*** EXTRACTED INFORMATION ***
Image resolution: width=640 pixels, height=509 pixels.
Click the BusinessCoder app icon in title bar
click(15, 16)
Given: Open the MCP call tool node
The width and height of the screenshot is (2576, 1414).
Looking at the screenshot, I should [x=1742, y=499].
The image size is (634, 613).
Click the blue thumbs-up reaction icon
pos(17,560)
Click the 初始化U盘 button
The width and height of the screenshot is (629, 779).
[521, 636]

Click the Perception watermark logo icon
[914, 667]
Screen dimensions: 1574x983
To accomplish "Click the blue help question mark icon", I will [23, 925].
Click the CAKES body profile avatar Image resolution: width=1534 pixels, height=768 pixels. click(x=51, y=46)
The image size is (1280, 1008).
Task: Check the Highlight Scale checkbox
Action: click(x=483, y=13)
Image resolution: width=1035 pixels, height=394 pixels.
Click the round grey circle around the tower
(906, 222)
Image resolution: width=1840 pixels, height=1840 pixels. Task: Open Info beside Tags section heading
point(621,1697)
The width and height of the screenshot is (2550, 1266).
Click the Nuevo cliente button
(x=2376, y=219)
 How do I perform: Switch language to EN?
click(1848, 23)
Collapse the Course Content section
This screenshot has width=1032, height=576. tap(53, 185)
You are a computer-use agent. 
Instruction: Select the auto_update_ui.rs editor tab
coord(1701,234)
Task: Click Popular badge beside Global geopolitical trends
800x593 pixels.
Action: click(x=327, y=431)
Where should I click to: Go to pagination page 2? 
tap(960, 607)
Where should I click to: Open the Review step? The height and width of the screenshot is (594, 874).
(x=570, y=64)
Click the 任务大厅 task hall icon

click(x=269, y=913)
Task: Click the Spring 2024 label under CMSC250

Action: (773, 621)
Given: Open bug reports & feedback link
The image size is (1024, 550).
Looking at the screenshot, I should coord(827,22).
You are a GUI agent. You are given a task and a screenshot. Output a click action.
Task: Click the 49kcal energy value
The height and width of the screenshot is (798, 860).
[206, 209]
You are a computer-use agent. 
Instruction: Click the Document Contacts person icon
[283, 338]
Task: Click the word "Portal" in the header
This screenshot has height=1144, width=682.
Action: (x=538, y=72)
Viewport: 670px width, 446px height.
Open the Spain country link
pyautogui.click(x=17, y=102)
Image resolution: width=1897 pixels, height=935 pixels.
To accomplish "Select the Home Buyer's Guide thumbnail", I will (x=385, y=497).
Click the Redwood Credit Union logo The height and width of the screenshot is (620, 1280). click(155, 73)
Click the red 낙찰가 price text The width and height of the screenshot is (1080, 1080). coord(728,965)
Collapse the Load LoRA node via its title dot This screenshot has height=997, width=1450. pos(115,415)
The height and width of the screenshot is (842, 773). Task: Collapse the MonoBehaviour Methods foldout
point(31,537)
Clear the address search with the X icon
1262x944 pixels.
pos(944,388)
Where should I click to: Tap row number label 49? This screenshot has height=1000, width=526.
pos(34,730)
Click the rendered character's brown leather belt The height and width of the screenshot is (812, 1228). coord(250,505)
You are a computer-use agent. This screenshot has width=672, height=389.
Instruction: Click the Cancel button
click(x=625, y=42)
***
- **REQUIRED TASK**: State how many lines in the records above contain the string "link". Treat uppercase and lowercase as different, and reply with the number alone.

- **COMPLETE RESPONSE**: 2